TO DO> Repeat the records word for word.

SUPPLIED RECORDS>
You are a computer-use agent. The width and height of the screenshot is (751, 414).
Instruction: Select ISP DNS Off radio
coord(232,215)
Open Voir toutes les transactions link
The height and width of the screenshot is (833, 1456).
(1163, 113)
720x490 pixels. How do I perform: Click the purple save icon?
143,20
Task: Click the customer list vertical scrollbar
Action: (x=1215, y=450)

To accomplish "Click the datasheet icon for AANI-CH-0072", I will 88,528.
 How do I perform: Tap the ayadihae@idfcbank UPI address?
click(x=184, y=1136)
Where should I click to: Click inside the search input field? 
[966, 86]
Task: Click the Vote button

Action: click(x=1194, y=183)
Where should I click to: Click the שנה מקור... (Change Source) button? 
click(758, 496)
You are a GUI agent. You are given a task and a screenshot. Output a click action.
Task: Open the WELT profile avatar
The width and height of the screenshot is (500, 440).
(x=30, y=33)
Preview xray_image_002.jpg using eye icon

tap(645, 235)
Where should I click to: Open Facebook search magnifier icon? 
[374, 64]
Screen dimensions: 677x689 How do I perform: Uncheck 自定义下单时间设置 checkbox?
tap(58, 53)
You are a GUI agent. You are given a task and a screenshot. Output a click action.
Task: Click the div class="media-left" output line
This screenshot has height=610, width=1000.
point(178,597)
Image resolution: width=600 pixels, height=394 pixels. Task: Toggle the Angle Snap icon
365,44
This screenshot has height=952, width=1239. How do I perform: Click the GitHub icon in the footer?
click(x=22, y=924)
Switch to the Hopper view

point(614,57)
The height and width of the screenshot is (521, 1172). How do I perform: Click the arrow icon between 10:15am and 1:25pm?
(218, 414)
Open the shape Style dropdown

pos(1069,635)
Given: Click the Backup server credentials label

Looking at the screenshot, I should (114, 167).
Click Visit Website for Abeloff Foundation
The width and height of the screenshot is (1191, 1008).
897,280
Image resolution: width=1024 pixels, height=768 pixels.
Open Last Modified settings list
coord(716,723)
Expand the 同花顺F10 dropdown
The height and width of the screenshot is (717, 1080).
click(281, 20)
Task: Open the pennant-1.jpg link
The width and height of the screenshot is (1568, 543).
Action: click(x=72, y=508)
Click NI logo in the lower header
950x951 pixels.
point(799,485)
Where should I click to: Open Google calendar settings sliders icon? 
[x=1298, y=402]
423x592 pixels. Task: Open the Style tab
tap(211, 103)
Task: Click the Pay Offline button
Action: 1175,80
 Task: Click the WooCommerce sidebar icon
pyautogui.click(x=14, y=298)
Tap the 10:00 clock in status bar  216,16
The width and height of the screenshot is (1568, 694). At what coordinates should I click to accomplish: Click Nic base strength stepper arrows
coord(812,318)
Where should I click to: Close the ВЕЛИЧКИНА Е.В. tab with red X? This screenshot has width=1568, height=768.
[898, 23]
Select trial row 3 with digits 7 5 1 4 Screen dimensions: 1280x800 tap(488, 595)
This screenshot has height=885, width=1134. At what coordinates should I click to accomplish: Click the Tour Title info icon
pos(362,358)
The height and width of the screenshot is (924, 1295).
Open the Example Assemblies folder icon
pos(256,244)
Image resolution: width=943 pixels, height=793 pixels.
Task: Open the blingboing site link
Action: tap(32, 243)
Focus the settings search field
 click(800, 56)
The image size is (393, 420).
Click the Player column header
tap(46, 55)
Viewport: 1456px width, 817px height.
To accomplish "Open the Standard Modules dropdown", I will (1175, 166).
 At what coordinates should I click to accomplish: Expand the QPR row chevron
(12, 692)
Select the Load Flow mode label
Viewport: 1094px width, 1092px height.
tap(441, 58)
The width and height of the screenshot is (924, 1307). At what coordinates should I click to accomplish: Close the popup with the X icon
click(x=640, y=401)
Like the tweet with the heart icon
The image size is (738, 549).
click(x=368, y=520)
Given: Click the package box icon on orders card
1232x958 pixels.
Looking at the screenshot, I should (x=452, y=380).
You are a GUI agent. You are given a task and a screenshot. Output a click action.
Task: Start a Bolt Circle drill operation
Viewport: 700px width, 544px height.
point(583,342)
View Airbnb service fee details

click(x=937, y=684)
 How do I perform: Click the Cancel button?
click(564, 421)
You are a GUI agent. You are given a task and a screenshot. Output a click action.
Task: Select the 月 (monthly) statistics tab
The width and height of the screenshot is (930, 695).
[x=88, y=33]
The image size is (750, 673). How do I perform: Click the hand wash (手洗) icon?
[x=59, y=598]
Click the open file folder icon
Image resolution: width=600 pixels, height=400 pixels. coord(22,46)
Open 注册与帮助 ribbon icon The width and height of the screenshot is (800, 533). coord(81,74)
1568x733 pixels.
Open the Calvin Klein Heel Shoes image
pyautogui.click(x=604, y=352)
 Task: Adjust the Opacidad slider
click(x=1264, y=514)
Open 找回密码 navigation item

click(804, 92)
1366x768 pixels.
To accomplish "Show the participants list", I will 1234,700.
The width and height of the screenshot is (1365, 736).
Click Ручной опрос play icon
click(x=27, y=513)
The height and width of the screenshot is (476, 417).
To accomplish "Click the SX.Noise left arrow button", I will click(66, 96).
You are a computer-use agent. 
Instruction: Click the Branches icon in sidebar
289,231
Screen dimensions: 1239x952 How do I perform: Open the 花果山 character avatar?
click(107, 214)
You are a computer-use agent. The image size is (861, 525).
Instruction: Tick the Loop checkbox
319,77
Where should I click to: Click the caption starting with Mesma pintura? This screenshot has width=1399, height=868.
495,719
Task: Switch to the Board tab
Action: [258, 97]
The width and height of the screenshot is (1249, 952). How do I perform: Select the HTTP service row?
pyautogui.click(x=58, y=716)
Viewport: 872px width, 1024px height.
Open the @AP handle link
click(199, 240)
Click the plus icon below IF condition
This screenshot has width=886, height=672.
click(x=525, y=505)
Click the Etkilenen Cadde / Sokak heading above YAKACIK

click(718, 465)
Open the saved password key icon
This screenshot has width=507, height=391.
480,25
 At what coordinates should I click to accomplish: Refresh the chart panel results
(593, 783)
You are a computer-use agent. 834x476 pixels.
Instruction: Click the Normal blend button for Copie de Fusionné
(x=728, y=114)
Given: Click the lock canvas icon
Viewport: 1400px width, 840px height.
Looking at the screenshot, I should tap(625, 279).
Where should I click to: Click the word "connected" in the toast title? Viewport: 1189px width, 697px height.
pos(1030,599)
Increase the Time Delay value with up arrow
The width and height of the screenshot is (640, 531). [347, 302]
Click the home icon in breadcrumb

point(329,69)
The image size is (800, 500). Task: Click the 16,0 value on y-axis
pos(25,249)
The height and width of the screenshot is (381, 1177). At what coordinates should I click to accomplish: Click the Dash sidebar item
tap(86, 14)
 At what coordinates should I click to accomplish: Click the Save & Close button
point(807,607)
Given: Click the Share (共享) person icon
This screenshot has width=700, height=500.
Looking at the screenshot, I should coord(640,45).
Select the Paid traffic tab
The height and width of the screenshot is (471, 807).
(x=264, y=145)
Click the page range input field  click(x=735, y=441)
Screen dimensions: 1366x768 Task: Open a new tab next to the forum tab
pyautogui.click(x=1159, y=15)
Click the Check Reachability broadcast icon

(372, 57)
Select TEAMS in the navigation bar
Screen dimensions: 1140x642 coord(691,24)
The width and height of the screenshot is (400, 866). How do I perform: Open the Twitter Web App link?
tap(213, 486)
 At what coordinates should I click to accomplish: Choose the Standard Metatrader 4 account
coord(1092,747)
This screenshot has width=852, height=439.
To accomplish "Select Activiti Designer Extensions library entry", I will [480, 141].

YOUR RESPONSE>
You are a computer-use agent. The width and height of the screenshot is (751, 414).
Instruction: Select ISP DNS Off radio
coord(232,215)
Open Voir toutes les transactions link
The height and width of the screenshot is (833, 1456).
(1163, 113)
720x490 pixels. How do I perform: Click the purple save icon?
143,20
Task: Click the customer list vertical scrollbar
Action: (x=1215, y=450)

To accomplish "Click the datasheet icon for AANI-CH-0072", I will 88,528.
 How do I perform: Tap the ayadihae@idfcbank UPI address?
click(x=184, y=1136)
Where should I click to: Click inside the search input field? 
[966, 86]
Task: Click the Vote button

Action: click(x=1194, y=183)
Where should I click to: Click the שנה מקור... (Change Source) button? 
click(758, 496)
You are a GUI agent. You are given a task and a screenshot. Output a click action.
Task: Open the WELT profile avatar
The width and height of the screenshot is (500, 440).
(x=30, y=33)
Preview xray_image_002.jpg using eye icon

tap(645, 235)
Where should I click to: Open Facebook search magnifier icon? 
[374, 64]
Screen dimensions: 677x689 How do I perform: Uncheck 自定义下单时间设置 checkbox?
tap(58, 53)
You are a GUI agent. You are given a task and a screenshot. Output a click action.
Task: Click the div class="media-left" output line
This screenshot has height=610, width=1000.
point(178,597)
Image resolution: width=600 pixels, height=394 pixels. Task: Toggle the Angle Snap icon
365,44
This screenshot has height=952, width=1239. How do I perform: Click the GitHub icon in the footer?
click(x=22, y=924)
Switch to the Hopper view

point(614,57)
The height and width of the screenshot is (521, 1172). How do I perform: Click the arrow icon between 10:15am and 1:25pm?
(218, 414)
Open the shape Style dropdown

pos(1069,635)
Given: Click the Backup server credentials label

Looking at the screenshot, I should (114, 167).
Click Visit Website for Abeloff Foundation
The width and height of the screenshot is (1191, 1008).
897,280
Image resolution: width=1024 pixels, height=768 pixels.
Open Last Modified settings list
coord(716,723)
Expand the 同花顺F10 dropdown
The height and width of the screenshot is (717, 1080).
click(281, 20)
Task: Open the pennant-1.jpg link
The width and height of the screenshot is (1568, 543).
Action: click(x=72, y=508)
Click NI logo in the lower header
950x951 pixels.
point(799,485)
Where should I click to: Open Google calendar settings sliders icon? 
[x=1298, y=402]
423x592 pixels. Task: Open the Style tab
tap(211, 103)
Task: Click the Pay Offline button
Action: 1175,80
 Task: Click the WooCommerce sidebar icon
pyautogui.click(x=14, y=298)
Tap the 10:00 clock in status bar  216,16
The width and height of the screenshot is (1568, 694). At what coordinates should I click to accomplish: Click Nic base strength stepper arrows
coord(812,318)
Where should I click to: Close the ВЕЛИЧКИНА Е.В. tab with red X? This screenshot has width=1568, height=768.
[898, 23]
Select trial row 3 with digits 7 5 1 4 Screen dimensions: 1280x800 tap(488, 595)
This screenshot has height=885, width=1134. At what coordinates should I click to accomplish: Click the Tour Title info icon
pos(362,358)
The height and width of the screenshot is (924, 1295).
Open the Example Assemblies folder icon
pos(256,244)
Image resolution: width=943 pixels, height=793 pixels.
Task: Open the blingboing site link
Action: tap(32, 243)
Focus the settings search field
 click(800, 56)
The image size is (393, 420).
Click the Player column header
tap(46, 55)
Viewport: 1456px width, 817px height.
To accomplish "Open the Standard Modules dropdown", I will (1175, 166).
 At what coordinates should I click to accomplish: Expand the QPR row chevron
(12, 692)
Select the Load Flow mode label
Viewport: 1094px width, 1092px height.
tap(441, 58)
The width and height of the screenshot is (924, 1307). At what coordinates should I click to accomplish: Close the popup with the X icon
click(x=640, y=401)
Like the tweet with the heart icon
The image size is (738, 549).
click(x=368, y=520)
Given: Click the package box icon on orders card
1232x958 pixels.
Looking at the screenshot, I should (x=452, y=380).
You are a GUI agent. You are given a task and a screenshot. Output a click action.
Task: Start a Bolt Circle drill operation
Viewport: 700px width, 544px height.
point(583,342)
View Airbnb service fee details

click(x=937, y=684)
 How do I perform: Click the Cancel button?
click(564, 421)
You are a GUI agent. You are given a task and a screenshot. Output a click action.
Task: Select the 月 (monthly) statistics tab
The width and height of the screenshot is (930, 695).
[x=88, y=33]
The image size is (750, 673). How do I perform: Click the hand wash (手洗) icon?
[x=59, y=598]
Click the open file folder icon
Image resolution: width=600 pixels, height=400 pixels. coord(22,46)
Open 注册与帮助 ribbon icon The width and height of the screenshot is (800, 533). coord(81,74)
1568x733 pixels.
Open the Calvin Klein Heel Shoes image
pyautogui.click(x=604, y=352)
 Task: Adjust the Opacidad slider
click(x=1264, y=514)
Open 找回密码 navigation item

click(804, 92)
1366x768 pixels.
To accomplish "Show the participants list", I will 1234,700.
The width and height of the screenshot is (1365, 736).
Click Ручной опрос play icon
click(x=27, y=513)
The height and width of the screenshot is (476, 417).
To accomplish "Click the SX.Noise left arrow button", I will click(66, 96).
You are a computer-use agent. 
Instruction: Click the Branches icon in sidebar
289,231
Screen dimensions: 1239x952 How do I perform: Open the 花果山 character avatar?
click(107, 214)
You are a computer-use agent. The image size is (861, 525).
Instruction: Tick the Loop checkbox
319,77
Where should I click to: Click the caption starting with Mesma pintura? This screenshot has width=1399, height=868.
495,719
Task: Switch to the Board tab
Action: [258, 97]
The width and height of the screenshot is (1249, 952). How do I perform: Select the HTTP service row?
pyautogui.click(x=58, y=716)
Viewport: 872px width, 1024px height.
Open the @AP handle link
click(199, 240)
Click the plus icon below IF condition
This screenshot has width=886, height=672.
click(x=525, y=505)
Click the Etkilenen Cadde / Sokak heading above YAKACIK

click(718, 465)
Open the saved password key icon
This screenshot has width=507, height=391.
480,25
 At what coordinates should I click to accomplish: Refresh the chart panel results
(593, 783)
You are a computer-use agent. 834x476 pixels.
Instruction: Click the Normal blend button for Copie de Fusionné
(x=728, y=114)
Given: Click the lock canvas icon
Viewport: 1400px width, 840px height.
Looking at the screenshot, I should tap(625, 279).
Where should I click to: Click the word "connected" in the toast title? Viewport: 1189px width, 697px height.
pos(1030,599)
Increase the Time Delay value with up arrow
The width and height of the screenshot is (640, 531). [347, 302]
Click the home icon in breadcrumb

point(329,69)
The image size is (800, 500). Task: Click the 16,0 value on y-axis
pos(25,249)
The height and width of the screenshot is (381, 1177). At what coordinates should I click to accomplish: Click the Dash sidebar item
tap(86, 14)
 At what coordinates should I click to accomplish: Click the Save & Close button
point(807,607)
Given: Click the Share (共享) person icon
This screenshot has width=700, height=500.
Looking at the screenshot, I should coord(640,45).
Select the Paid traffic tab
The height and width of the screenshot is (471, 807).
(x=264, y=145)
Click the page range input field  click(x=735, y=441)
Screen dimensions: 1366x768 Task: Open a new tab next to the forum tab
pyautogui.click(x=1159, y=15)
Click the Check Reachability broadcast icon

(372, 57)
Select TEAMS in the navigation bar
Screen dimensions: 1140x642 coord(691,24)
The width and height of the screenshot is (400, 866). How do I perform: Open the Twitter Web App link?
tap(213, 486)
 At what coordinates should I click to accomplish: Choose the Standard Metatrader 4 account
coord(1092,747)
This screenshot has width=852, height=439.
To accomplish "Select Activiti Designer Extensions library entry", I will [480, 141].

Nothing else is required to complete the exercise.